What does the closure of Hinkley B mean for UK energy?
Before the closure of Hinkley B, nuclear power made up around 20% of the energy used every day, with a fifth of this coming from Somerset. Now there are only five remaining nuclear sites left across the UK, and they are unable to increase their output.
As a result, more energy will need producing using gas power plants to make up the shortfall and price rises are inevitable.
Building on this, some experts argue that by decreasing the UK’s nuclear availability, we are guaranteeing ourselves less space to choose the cheapest source of power from the wholesale market and keep prices down. This means millions of families across the UK will continue to feel the rising costs of energy if our options for power remain limited.
In May, chief executive at energy regulator Ofgem Jonathan Brearley said the typical household should expect to see an £800 increase in energy bills, to £2,800 a year. But, just two months later, in July, in conversation with MP’s he claimed “[the] prices are looking higher than they did when we made that estimate”. However, no additional estimates were presented at the time.
As well as those who will be impacted by the rising cost of electricity following its closure, it is important to remember that Hinkley Point B has been a place of work and community for thousands of employees over the years and has been a major employer across the region.
Today, the plant employs around 750 people, with many generations of families working side by side. Its closure has understandably been met with mixed emotions from those who have worked to make it the UK’s most productive nuclear power plant.
Reflecting on the closure, Tom Greatrex, Chief Executive of the Nuclear Industry Association, said: “The dedicated staff who have helped keep homes in the South West warm and light for 46 years, deserve our gratitude. As the current energy crisis demonstrates, without nuclear the cost of the electricity we rely on is higher and leaves us reliant on burning imported fossil fuels. That’s why we need new nuclear.”

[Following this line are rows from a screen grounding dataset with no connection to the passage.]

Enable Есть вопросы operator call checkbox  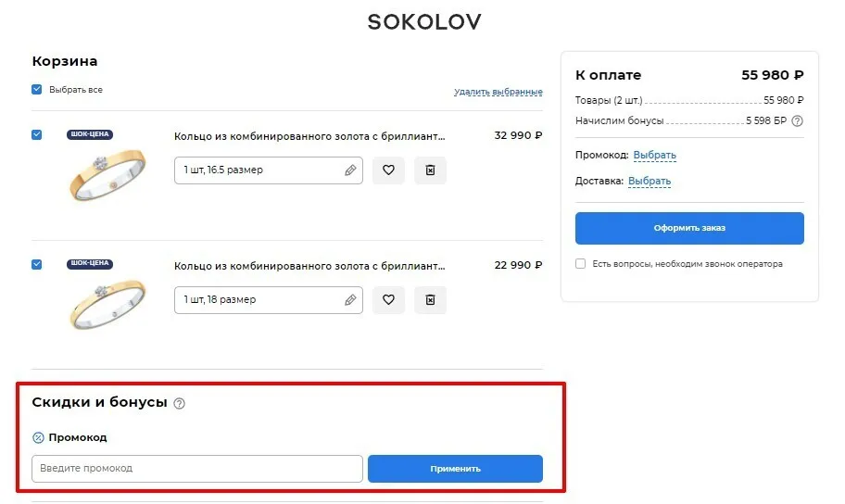click(x=580, y=264)
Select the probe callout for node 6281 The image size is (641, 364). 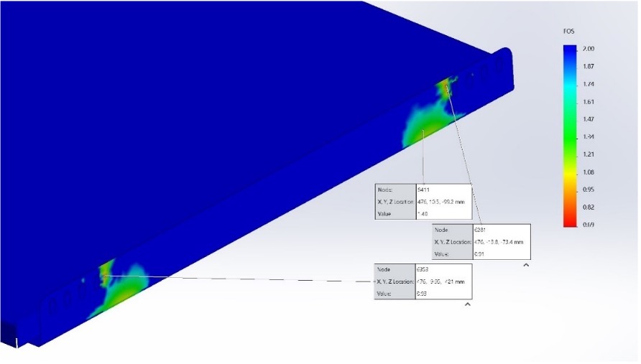coord(481,242)

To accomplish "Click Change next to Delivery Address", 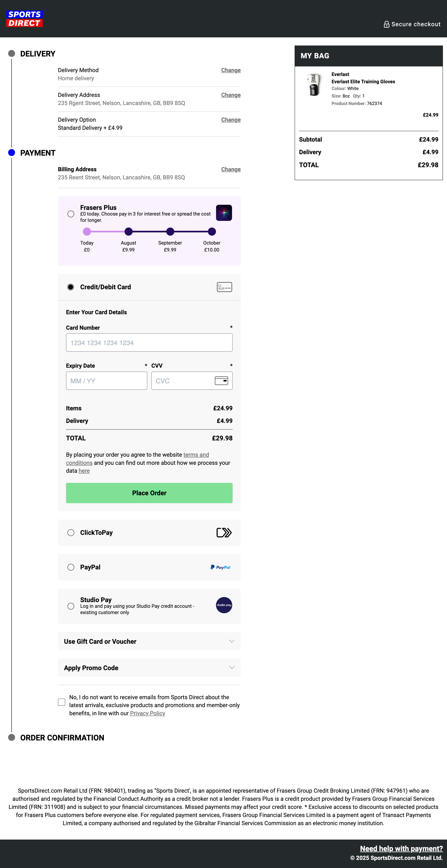I will coord(231,95).
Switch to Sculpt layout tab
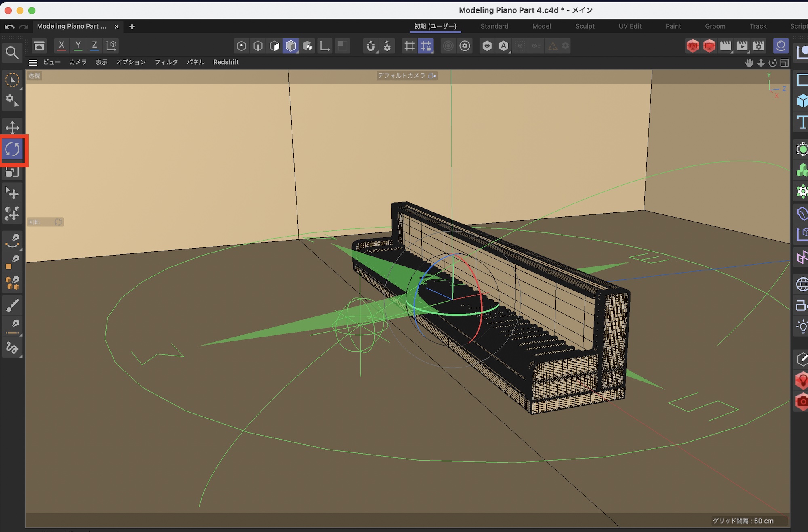 585,26
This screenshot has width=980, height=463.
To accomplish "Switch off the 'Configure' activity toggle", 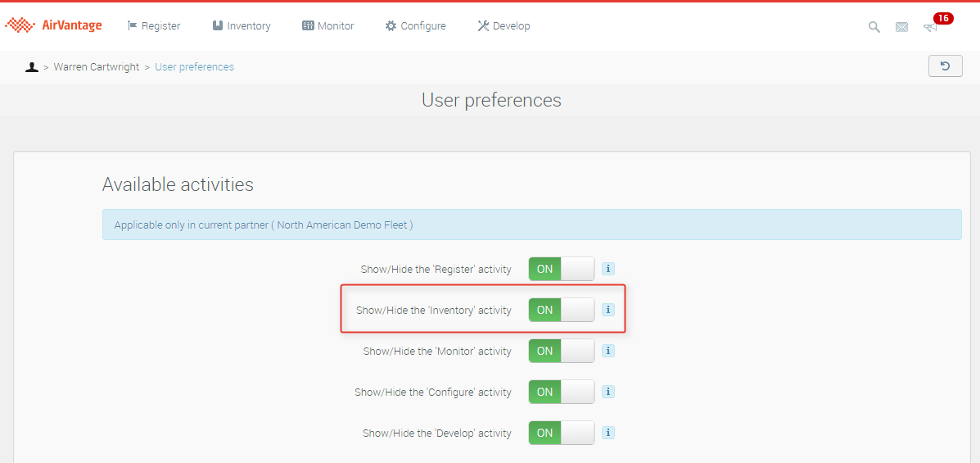I will (x=561, y=392).
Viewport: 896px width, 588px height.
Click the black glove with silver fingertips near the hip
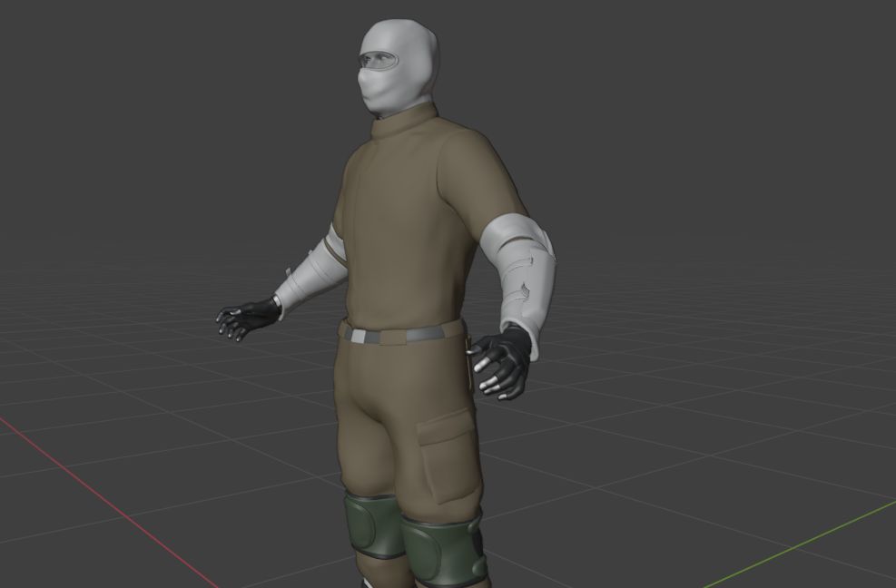point(504,361)
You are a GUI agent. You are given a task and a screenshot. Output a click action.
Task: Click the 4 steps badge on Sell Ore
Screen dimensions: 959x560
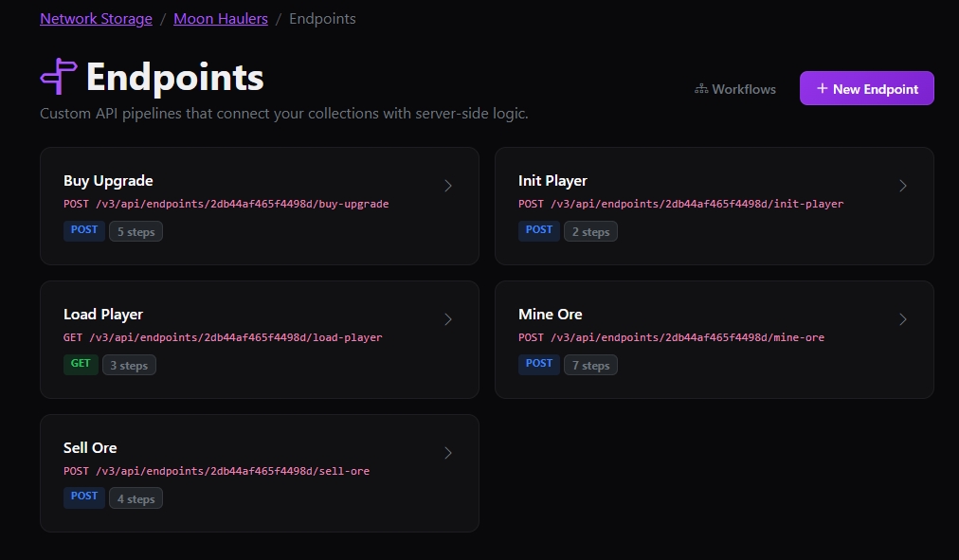[134, 498]
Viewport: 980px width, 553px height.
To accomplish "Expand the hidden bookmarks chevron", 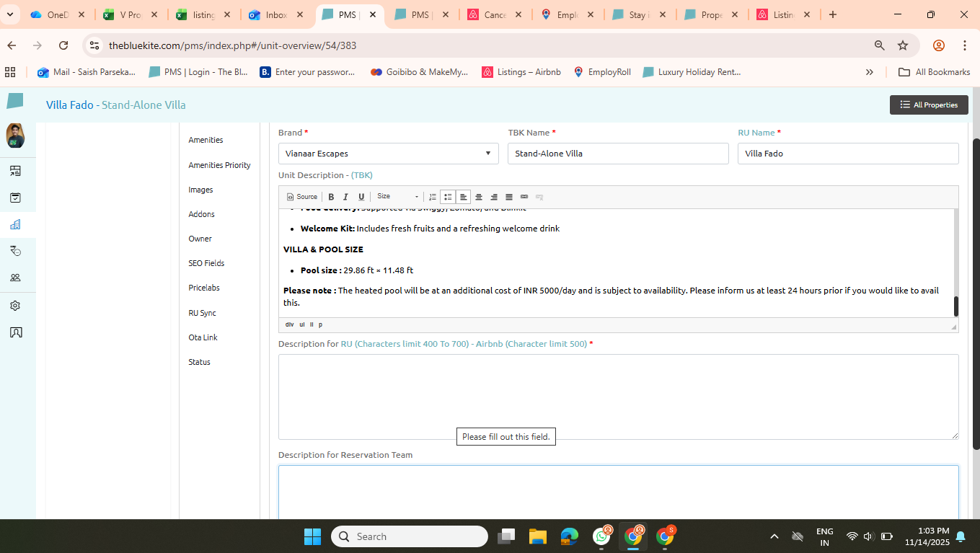I will tap(870, 72).
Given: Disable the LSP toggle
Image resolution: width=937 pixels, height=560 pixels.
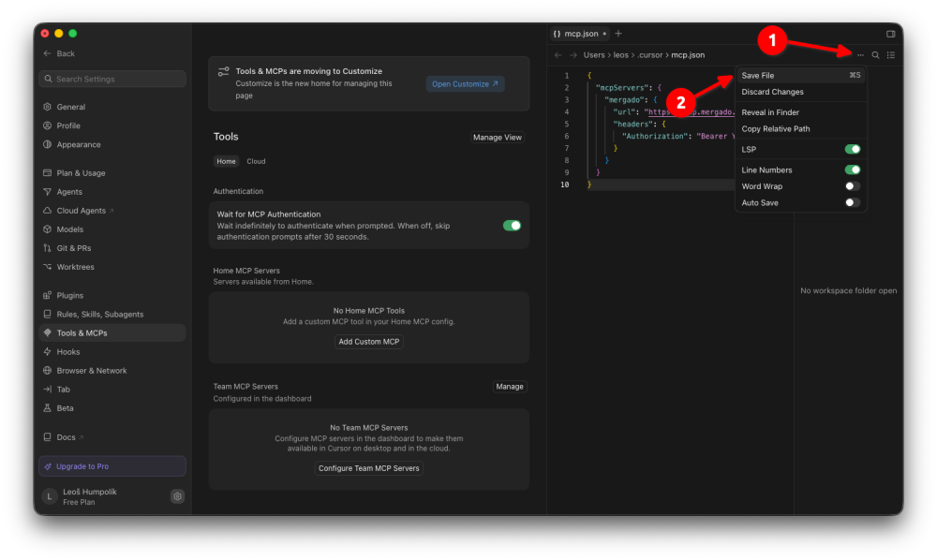Looking at the screenshot, I should 852,149.
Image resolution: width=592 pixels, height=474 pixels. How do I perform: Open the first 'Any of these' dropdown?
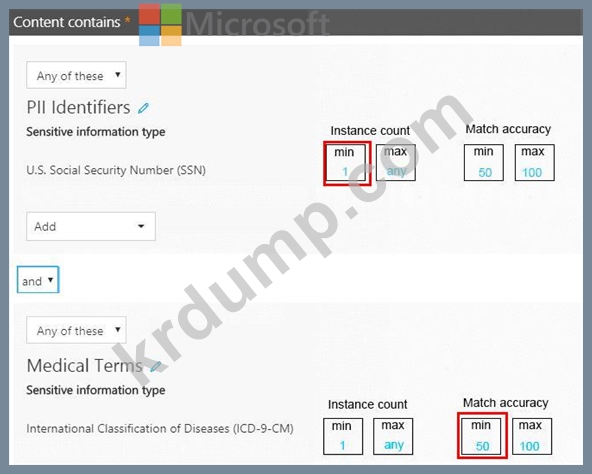click(76, 75)
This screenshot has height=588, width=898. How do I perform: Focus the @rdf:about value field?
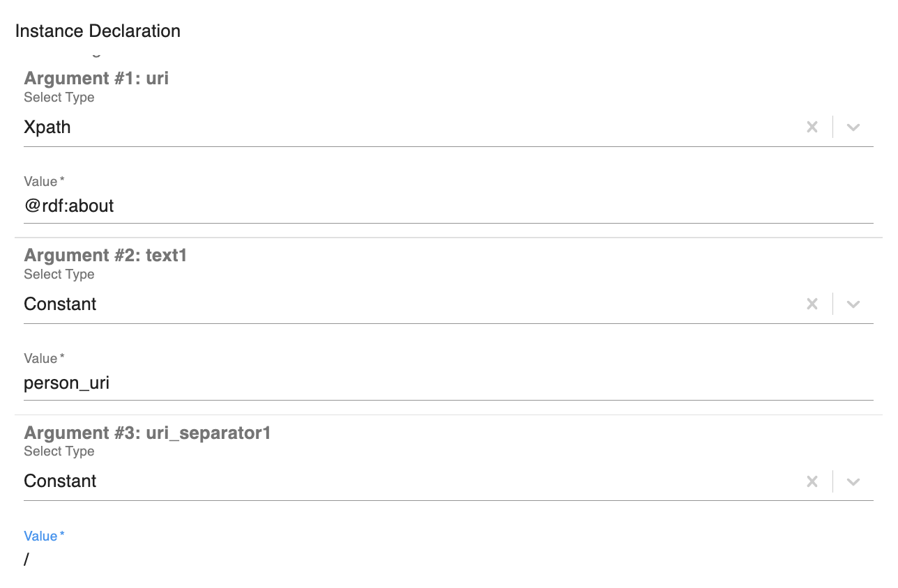(446, 206)
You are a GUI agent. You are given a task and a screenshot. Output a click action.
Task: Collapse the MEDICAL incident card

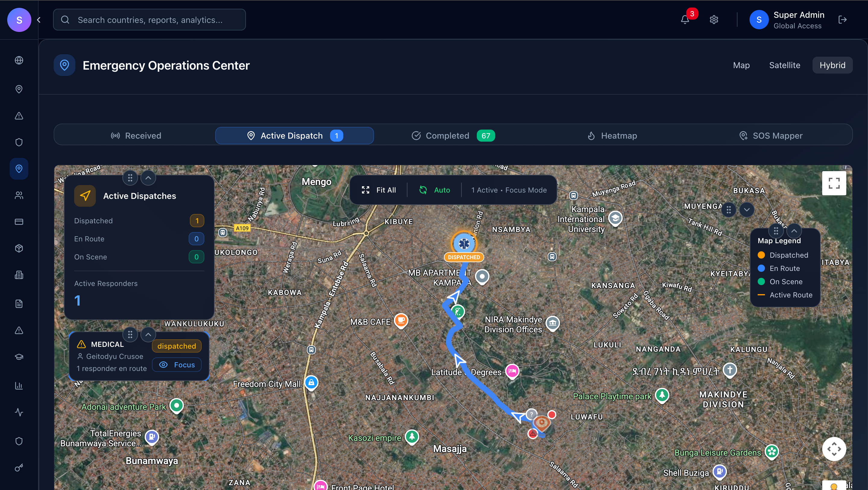148,335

However, it is important to note that there are many who see the closure of Hinkley Point B as long overdue.
For decades, many local activists have campaigned against nuclear power across Somerset. These local groups have argued that these power plants produce harmful nuclear waste which has detrimental impacts on the health of the environment and local communities.
Furthermore, campaigners argue it will take 100 years before the waste is cleared underground and that it will burden future generations who will have to continue ensuring the radioactive waste is managed safely.
Whilst opinions around the sustainability, safety and utility of nuclear power continue to vary, it is clear that the current energy crisis facing the UK is only set to worsen and the need for further debate, discussion, information, and evidence to help identify greener and more cost-effective sources of energy are critical.